-- Page --
Reviewing the historical application of citizenship law and Latino immigration brings to the fore even more troublesome issues. The first is that the origins of Latino history in the United States were legally defined by the imposition of citizenship. The two most obvious cases, and the ones that underscore the legal or illegal status of most Latino/as in America, are the histories of Mexicans and Puerto Ricans, who first became American citizens via US imperial expansions. Mexicans were "assimilated" into the American polis during the war of 1846–1848. Mexico's loss of the war meant losing the Northern territories, which were ceded to the US with the Treaty of Guadalupe Hidalgo. This Treaty also gave US citizenship to everyone living in the territories of New Mexico, Nevada, Colorado, California, Arizona, and Texas; this included 60,000 Mexicans (Rosen, 2001, par 5). Although the bulk of inhabitants claimed Mexican mestizo (mixed European and Native descent) heritage, Native Americans and African Americans also resided in these territories. These new Americans were given one year to opt out of US citizenship and select Mexican citizenship; however, American citizenship was imposed on them in 1849 (Ngai, 1999, par 47).

-- Problem details --
Transcribe the entire passage on citizenship and Latino history word for word. Rely only on the passage on citizenship and Latino history.

Entries on locating words and elements:
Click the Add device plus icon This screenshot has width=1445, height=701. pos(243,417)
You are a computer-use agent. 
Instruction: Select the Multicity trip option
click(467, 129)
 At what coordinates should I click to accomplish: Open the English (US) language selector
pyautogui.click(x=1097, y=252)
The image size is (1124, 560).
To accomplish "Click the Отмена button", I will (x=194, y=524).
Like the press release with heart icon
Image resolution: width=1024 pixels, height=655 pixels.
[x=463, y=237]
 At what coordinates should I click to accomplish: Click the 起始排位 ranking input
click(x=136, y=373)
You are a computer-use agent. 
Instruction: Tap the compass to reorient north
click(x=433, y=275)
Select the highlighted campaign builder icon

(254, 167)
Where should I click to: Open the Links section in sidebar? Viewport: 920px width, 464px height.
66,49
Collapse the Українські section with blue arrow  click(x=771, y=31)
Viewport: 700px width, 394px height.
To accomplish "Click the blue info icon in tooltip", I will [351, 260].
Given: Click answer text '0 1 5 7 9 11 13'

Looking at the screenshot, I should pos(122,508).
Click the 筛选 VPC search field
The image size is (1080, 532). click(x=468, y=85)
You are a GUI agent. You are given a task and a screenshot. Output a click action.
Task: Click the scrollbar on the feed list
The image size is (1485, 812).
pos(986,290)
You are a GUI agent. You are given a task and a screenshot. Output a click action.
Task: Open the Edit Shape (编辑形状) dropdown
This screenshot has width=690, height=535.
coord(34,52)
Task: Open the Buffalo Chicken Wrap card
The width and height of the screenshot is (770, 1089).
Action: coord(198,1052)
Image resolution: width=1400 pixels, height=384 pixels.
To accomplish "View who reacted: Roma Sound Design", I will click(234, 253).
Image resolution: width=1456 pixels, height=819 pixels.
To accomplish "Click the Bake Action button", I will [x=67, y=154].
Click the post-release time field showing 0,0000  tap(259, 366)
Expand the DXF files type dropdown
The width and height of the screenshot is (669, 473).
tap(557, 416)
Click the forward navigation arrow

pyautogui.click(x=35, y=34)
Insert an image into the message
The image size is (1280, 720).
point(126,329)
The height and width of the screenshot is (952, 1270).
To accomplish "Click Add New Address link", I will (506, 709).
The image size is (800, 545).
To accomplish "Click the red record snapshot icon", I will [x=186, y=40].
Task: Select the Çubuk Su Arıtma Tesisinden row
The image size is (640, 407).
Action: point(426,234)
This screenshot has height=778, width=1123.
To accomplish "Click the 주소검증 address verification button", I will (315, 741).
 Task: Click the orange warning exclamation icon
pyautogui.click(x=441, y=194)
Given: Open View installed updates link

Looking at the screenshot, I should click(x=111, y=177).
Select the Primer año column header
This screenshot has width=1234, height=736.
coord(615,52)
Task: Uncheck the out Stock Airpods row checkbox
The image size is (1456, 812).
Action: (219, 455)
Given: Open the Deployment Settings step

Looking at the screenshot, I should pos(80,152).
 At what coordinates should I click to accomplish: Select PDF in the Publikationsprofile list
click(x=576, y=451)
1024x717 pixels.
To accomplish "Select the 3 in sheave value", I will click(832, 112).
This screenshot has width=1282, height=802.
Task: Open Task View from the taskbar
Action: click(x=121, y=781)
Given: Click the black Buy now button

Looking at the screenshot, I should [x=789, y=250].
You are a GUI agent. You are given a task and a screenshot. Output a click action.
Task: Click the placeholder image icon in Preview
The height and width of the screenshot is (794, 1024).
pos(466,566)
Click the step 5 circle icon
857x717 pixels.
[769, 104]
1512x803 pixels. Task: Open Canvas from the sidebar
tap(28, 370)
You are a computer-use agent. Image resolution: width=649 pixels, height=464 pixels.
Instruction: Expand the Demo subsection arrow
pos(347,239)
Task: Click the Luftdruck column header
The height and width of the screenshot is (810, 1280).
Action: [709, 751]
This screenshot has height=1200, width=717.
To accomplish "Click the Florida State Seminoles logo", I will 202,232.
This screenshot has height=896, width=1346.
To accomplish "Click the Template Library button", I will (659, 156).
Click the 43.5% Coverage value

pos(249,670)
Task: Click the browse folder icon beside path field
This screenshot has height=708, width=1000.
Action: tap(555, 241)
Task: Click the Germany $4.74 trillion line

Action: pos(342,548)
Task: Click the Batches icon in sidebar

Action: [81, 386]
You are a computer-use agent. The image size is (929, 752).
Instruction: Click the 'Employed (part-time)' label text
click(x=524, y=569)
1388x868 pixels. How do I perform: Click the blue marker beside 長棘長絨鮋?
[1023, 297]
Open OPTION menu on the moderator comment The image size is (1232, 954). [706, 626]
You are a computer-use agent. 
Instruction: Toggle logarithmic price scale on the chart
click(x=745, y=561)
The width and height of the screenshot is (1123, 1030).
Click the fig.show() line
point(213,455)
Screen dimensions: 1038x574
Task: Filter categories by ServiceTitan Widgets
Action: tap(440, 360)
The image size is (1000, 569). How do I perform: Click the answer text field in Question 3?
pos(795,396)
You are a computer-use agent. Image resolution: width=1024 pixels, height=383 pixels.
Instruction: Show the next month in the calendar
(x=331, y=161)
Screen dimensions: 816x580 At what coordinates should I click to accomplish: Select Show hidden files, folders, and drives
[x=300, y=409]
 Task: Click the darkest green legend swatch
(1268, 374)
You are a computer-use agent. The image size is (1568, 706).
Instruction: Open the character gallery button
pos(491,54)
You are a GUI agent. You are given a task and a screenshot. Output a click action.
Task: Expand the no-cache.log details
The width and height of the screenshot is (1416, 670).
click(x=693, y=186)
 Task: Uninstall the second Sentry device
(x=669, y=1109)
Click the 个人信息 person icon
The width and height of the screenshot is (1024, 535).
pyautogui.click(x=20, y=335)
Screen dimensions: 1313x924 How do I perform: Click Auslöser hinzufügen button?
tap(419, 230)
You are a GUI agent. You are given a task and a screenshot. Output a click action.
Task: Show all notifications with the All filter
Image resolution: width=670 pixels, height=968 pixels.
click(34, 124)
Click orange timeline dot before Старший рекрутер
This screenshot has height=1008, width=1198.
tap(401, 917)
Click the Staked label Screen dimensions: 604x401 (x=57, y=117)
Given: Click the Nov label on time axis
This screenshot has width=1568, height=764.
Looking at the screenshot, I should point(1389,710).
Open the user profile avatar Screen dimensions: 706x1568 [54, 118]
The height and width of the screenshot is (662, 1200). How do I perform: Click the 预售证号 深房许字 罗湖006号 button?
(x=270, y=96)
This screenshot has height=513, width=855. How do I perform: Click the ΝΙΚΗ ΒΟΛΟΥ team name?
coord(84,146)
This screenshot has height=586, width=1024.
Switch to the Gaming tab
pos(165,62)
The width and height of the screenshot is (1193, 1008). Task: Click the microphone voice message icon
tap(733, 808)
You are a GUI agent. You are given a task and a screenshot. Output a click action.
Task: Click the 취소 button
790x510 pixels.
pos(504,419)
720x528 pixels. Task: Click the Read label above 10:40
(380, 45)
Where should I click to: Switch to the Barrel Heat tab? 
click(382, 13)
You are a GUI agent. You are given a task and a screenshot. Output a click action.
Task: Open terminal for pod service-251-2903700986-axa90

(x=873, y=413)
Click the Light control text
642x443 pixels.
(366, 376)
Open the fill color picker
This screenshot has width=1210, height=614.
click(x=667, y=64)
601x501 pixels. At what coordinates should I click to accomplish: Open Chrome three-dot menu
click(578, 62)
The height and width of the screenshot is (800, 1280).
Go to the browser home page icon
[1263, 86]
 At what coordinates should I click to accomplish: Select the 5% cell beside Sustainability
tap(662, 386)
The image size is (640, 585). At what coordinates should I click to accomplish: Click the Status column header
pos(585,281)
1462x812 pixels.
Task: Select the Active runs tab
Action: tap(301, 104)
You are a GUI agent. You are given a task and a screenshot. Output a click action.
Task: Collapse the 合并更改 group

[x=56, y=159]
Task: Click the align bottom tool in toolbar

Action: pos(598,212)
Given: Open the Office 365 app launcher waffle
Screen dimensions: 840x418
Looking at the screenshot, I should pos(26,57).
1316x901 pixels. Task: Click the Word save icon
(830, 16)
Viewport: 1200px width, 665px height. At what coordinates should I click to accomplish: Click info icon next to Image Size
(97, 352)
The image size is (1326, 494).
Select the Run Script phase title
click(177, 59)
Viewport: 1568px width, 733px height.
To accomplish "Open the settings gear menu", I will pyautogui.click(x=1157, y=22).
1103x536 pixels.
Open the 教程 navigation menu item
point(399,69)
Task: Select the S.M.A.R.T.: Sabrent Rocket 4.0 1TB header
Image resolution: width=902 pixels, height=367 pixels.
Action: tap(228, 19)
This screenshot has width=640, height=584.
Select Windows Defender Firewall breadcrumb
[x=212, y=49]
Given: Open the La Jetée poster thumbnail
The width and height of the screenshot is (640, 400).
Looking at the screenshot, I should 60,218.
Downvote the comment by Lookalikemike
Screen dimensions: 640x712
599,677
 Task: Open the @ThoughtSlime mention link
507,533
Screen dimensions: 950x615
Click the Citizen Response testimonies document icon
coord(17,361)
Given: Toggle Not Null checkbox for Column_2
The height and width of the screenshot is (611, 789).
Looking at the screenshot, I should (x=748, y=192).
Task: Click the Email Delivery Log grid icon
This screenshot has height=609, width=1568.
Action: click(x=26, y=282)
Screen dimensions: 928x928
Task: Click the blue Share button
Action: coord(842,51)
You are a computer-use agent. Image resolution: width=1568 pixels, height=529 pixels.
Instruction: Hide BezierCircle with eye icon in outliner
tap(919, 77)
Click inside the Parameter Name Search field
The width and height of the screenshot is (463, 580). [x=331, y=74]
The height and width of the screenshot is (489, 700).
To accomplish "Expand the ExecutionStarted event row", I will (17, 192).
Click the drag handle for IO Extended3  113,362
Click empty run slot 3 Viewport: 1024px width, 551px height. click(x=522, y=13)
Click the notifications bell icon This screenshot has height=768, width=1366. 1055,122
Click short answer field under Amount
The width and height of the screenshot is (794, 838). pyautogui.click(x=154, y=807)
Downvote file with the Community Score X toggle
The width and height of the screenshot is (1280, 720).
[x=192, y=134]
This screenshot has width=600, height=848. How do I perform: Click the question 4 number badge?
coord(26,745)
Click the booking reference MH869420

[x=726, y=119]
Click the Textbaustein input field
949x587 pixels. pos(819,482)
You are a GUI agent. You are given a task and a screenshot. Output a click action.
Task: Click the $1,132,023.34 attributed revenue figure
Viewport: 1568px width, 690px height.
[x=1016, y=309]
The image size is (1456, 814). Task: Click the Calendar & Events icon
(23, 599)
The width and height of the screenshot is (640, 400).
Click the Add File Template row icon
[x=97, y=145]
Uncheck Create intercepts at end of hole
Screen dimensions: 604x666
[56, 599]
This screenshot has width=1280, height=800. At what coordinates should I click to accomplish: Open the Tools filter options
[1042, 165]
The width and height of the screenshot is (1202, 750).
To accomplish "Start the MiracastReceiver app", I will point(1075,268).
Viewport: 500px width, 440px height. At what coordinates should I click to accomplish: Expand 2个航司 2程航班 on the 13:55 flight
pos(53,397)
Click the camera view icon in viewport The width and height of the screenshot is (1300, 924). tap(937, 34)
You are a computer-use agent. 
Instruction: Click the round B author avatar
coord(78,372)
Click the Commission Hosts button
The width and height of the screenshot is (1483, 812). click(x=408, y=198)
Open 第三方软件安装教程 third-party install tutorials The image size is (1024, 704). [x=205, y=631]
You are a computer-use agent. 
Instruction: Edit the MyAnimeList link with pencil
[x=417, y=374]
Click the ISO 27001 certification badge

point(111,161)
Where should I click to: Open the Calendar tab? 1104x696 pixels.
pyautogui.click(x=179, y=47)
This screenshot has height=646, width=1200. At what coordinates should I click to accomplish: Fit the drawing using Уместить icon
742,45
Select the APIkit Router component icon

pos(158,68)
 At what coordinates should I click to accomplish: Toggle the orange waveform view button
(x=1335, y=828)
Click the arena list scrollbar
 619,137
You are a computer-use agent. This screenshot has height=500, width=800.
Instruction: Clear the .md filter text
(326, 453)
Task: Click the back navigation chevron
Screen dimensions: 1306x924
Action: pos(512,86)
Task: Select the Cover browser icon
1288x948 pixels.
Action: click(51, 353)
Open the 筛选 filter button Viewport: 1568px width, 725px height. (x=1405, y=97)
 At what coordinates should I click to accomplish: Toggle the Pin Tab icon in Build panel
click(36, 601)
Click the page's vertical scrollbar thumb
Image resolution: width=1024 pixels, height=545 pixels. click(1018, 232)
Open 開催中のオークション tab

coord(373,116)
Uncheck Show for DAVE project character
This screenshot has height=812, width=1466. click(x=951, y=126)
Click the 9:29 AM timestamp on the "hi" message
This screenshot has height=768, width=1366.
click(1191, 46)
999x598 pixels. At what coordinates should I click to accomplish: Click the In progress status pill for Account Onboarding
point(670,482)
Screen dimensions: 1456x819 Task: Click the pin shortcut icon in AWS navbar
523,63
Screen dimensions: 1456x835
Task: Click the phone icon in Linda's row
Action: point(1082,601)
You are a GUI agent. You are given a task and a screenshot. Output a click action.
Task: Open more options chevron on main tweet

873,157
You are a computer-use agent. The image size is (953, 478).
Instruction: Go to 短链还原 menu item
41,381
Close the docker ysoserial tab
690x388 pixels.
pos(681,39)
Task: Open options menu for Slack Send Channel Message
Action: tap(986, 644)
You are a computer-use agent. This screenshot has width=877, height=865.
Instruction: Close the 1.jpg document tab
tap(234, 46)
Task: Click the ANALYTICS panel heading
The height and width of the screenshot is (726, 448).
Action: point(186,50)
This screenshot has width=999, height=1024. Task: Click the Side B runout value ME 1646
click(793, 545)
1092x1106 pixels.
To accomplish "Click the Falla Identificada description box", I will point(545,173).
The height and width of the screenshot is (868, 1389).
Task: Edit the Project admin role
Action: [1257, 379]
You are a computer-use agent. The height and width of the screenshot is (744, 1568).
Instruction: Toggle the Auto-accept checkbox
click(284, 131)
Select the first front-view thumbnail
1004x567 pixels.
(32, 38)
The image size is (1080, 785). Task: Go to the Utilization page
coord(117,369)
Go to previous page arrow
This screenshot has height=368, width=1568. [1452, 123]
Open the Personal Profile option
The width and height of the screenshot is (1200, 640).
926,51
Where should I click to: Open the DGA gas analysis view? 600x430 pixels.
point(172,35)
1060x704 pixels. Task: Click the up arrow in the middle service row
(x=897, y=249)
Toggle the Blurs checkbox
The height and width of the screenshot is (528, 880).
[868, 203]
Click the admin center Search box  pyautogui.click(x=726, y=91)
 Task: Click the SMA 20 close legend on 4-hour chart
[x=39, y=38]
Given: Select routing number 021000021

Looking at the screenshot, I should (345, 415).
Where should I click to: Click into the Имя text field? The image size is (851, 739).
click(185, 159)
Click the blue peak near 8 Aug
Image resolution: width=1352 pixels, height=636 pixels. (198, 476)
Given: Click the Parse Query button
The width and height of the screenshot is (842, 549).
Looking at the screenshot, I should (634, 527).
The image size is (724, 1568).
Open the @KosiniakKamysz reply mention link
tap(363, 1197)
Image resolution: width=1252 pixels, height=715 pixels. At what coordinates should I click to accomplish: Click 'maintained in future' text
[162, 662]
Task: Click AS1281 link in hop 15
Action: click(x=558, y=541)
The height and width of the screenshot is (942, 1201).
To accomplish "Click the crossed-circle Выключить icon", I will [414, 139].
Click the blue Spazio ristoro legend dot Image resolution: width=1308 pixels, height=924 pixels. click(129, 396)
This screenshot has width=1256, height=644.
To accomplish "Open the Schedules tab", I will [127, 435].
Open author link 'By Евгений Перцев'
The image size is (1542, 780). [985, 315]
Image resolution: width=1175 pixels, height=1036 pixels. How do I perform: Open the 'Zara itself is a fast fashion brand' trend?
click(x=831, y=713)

-- Output for this task --
Reviewing the historical application of citizenship law and Latino immigration brings to the fore even more troublesome issues. The first is that the origins of Latino history in the United States were legally defined by the imposition of citizenship. The two most obvious cases, and the ones that underscore the legal or illegal status of most Latino/as in America, are the histories of Mexicans and Puerto Ricans, who first became American citizens via US imperial expansions. Mexicans were "assimilated" into the American polis during the war of 1846–1848. Mexico's loss of the war meant losing the Northern territories, which were ceded to the US with the Treaty of Guadalupe Hidalgo. This Treaty also gave US citizenship to everyone living in the territories of New Mexico, Nevada, Colorado, California, Arizona, and Texas; this included 60,000 Mexicans (Rosen, 2001, par 5). Although the bulk of inhabitants claimed Mexican mestizo (mixed European and Native descent) heritage, Native Americans and African Americans also resided in these territories. These new Americans were given one year to opt out of US citizenship and select Mexican citizenship; however, American citizenship was imposed on them in 1849 (Ngai, 1999, par 47).